Most of that money — $4.8 million — has been spent, but none on feeding deer, until now.

This month the Department of Natural Resources has allocated $170,000 from the account — funded with 50 cents from every deer hunting license — to feed deer in 13 permit areas of northern Minnesota. The program started Thursday, and so far about 130,000 pounds of feed has been distributed, the first of up to 1 million pounds by winter's end.

It's the first state deer feeding program in 18 years.

So where has the rest of the deer hunters' contribution gone? Why hasn't the fund been used to feed deer before now? And why is so little being spent this winter to feed deer?

Several things happened since the Legislature created the deer feeding account in 1996, essentially directing the DNR to feed deer during severe winters — action the agency has opposed. For starters, a series of mild winters beginning in 1998 made deer feeding mostly a moot point. Yet money from deer licenses continued to accumulate in the fund, reaching $1.4 million in 2002.

Then chronic wasting disease (CWD) surfaced in wild deer in Wisconsin, and the DNR went to the Legislature in 2002 to change the name and purpose of the account to allow spending money on CWD surveillance, as well as deer feeding. The Minnesota Deer Hunters Association approved the change but successfully fought to retain "emergency deer feeding'' in the account name.

That fall, CWD was found in a captive deer herd in Minnesota, heightening concern that the devastating brain disease could spread to the state's wild deer herd.

In 2003, the DNR spent $400,000 on CWD — the first time the account was tapped. Overall, the DNR has spent $2.8 million since then on CWD. The agency went back to the Legislature in 2003 to expand the use of the account on other moose, elk or deer health issues. That change came in handy when bovine tuberculosis was found in cattle and wild deer in northwestern Minnesota in 2005.

The DNR spent about $1.4 million from the account combating bovine TB from 2008-2011. It also has spent $314,000 on elk and moose health and another $87,000 on general health issues.

But since the account was created, few winters were severe enough to prompt emergency deer feeding. Until now. In 1998, the DNR and MDHA produced a report for the Legislature explaining how future emergency deer feeding programs would be handled — primarily through volunteers — and establishing feeding criteria based on the agency's winter severity index (WSI). (That report said areas with a WSI of 100 by mid February were severe; now the DNR considers a WSI of 180 at the end of winter to be severe.)

"This winter is the first time that the criteria has been met,'' said Ed Boggess, DNR fish and wildlife division director.

Still, the agency continues to have major reservations about feeding wild deer, underscored by a proposal in 2010 to ban recreational deer feeding, which failed at the Legislature.

"We have two main concerns,'' Boggess said. "The potential increase in the risk of spreading disease, and that it doesn't help deer at the population scale.''

And if deer are fed in the wrong places, it can cause them to leave good winter cover, exposing them to elements, or entice them to cross roads, which can be hazardous to deer and motorists.

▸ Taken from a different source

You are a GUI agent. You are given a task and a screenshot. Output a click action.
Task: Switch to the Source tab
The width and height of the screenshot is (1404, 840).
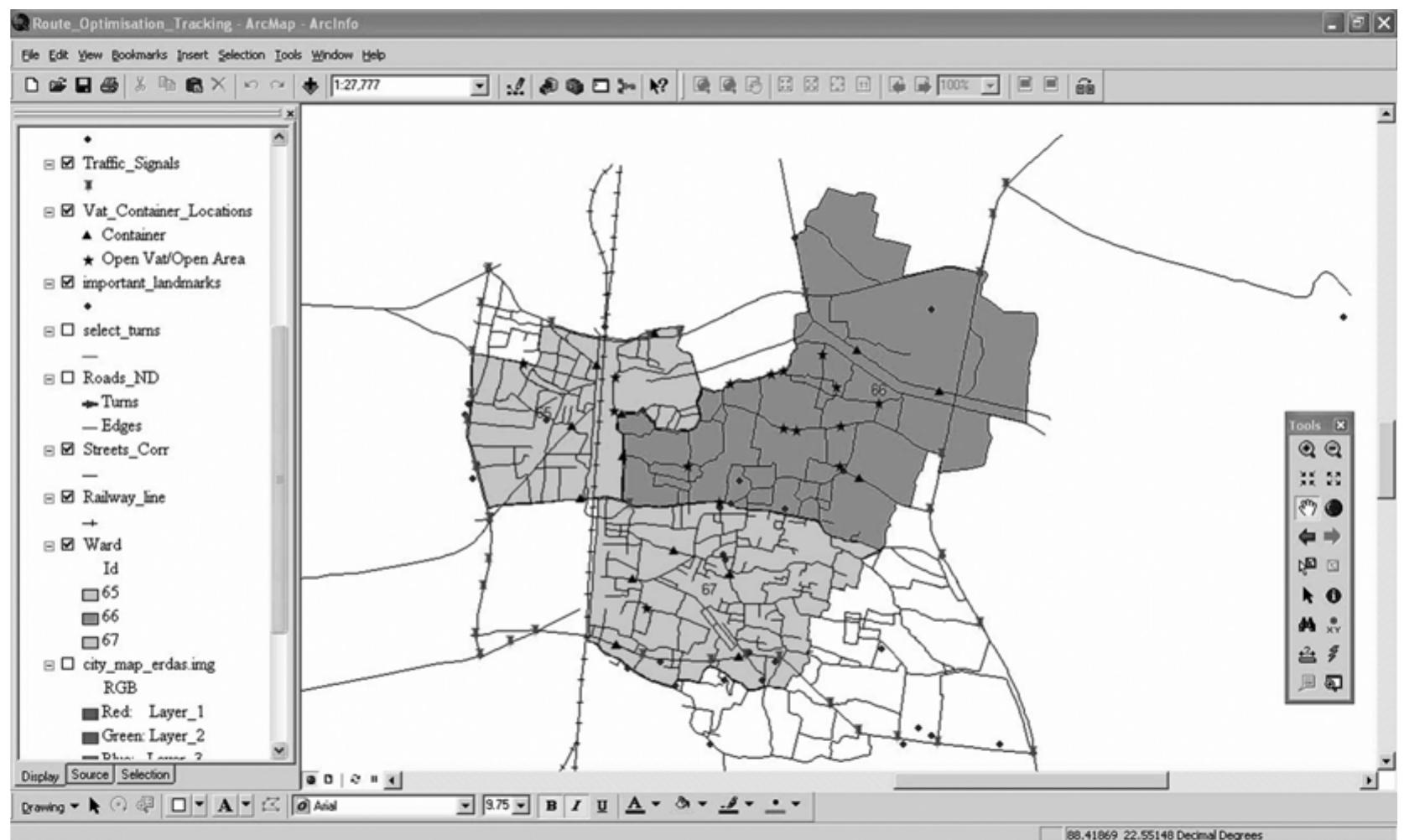(x=90, y=775)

"It's not like it doesn't hurt anything [to feed deer],'' Boggess said. "It may actually hurt things.''

He added: "Deer are very well adapted to our Minnesota winters. After those back-to-back severe winters [in 1995-96 and 1996-97] we had normal deer populations within three years, and we had record populations within six years.''

But Mark Johnson, MDHA executive director, said his group continues to support deer feeding and believes it can help some deer survive a tough winter. More than 400 volunteers are helping distribute feed this year, which he hopes will reach at least 20,000 deer — a small fraction of the estimated 1 million deer in the state. Many others are feeding deer on their own this winter, he said.

"The public is definitely in favor of it,'' Johnson said.

There's about $770,000 in the deer feeding-disease account now, and the DNR has allocated $170,000 for deer feeding and wants to retain $600,000 for disease issues.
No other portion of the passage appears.